— The task —
For the full listing below, write out each entry exactly and exclude the images.

— Dataset entries —
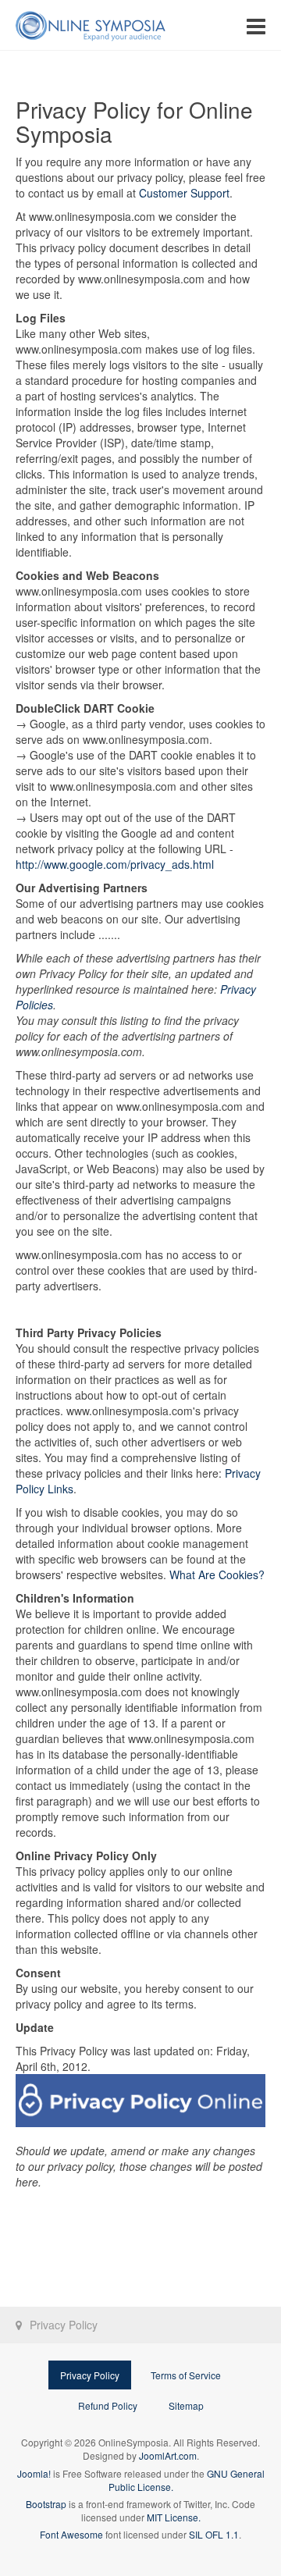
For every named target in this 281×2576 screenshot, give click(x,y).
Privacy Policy (89, 2375)
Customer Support (184, 193)
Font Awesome (71, 2534)
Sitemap (186, 2405)
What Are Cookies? (217, 1574)
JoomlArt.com (168, 2455)
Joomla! (34, 2473)
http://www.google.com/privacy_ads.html (115, 864)
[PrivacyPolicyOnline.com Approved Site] (140, 2100)
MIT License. (174, 2517)
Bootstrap (46, 2503)
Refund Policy (107, 2405)
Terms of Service (186, 2375)
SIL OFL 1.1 (214, 2534)
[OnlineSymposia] (90, 25)
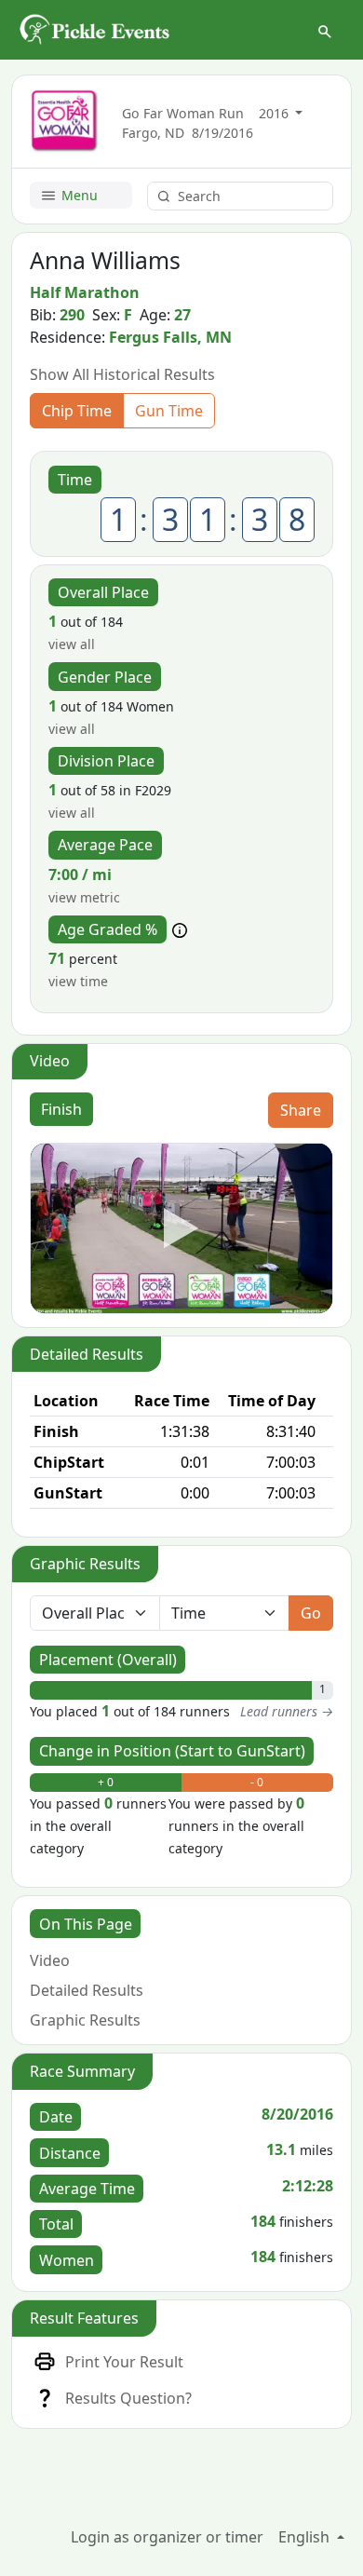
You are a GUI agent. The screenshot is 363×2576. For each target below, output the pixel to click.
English (305, 2537)
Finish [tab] (61, 1109)
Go (311, 1613)
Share (300, 1110)
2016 (275, 113)
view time (78, 981)
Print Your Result (124, 2362)
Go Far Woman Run (183, 113)
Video (50, 1960)
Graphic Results (85, 2020)
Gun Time (169, 410)
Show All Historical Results (122, 374)
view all (71, 644)
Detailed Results (86, 1990)
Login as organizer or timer (167, 2537)
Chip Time (77, 410)
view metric (84, 897)
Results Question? (128, 2398)
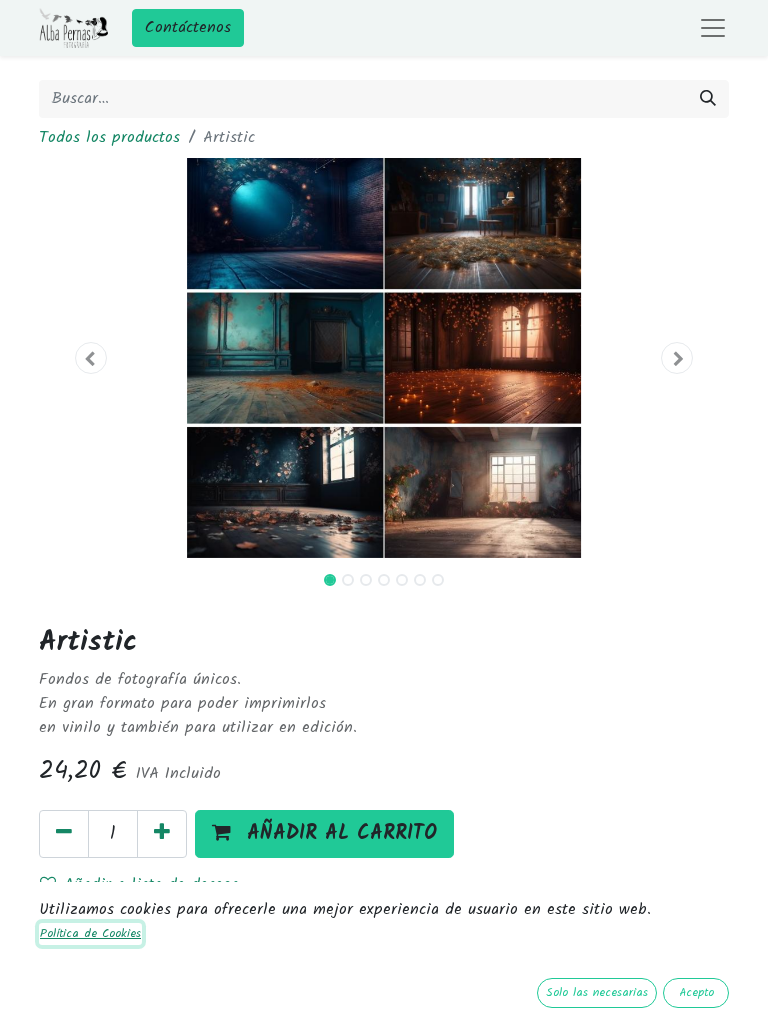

— Solution for this problem —
For every named target in this 281×2576 screenshot, give click(x,y).
Privacy Policy (89, 2375)
Customer Support (184, 193)
Font Awesome (71, 2534)
Sitemap (186, 2405)
What Are Cookies? (217, 1574)
JoomlArt.com (168, 2455)
Joomla! (34, 2473)
http://www.google.com/privacy_ads.html (115, 864)
[PrivacyPolicyOnline.com Approved Site] (140, 2100)
MIT License. (174, 2517)
Bootstrap (46, 2503)
Refund Policy (107, 2405)
Terms of Service (186, 2375)
SIL OFL 1.1 (214, 2534)
[OnlineSymposia] (90, 25)
You are a GUI agent. The screenshot is 363×2576. For each target below, output the pixel to click.
English (305, 2537)
Finish [tab] (61, 1109)
Go (311, 1613)
Share (300, 1110)
2016 (275, 113)
view time (78, 981)
Print Your Result (124, 2362)
Go Far Woman Run (183, 113)
Video (50, 1960)
Graphic Results (85, 2020)
Gun Time (169, 410)
Show All Historical Results (122, 374)
view all (71, 644)
Detailed Results (86, 1990)
Login as organizer or timer (167, 2537)
Chip Time (77, 410)
view metric (84, 897)
Results Question? (128, 2398)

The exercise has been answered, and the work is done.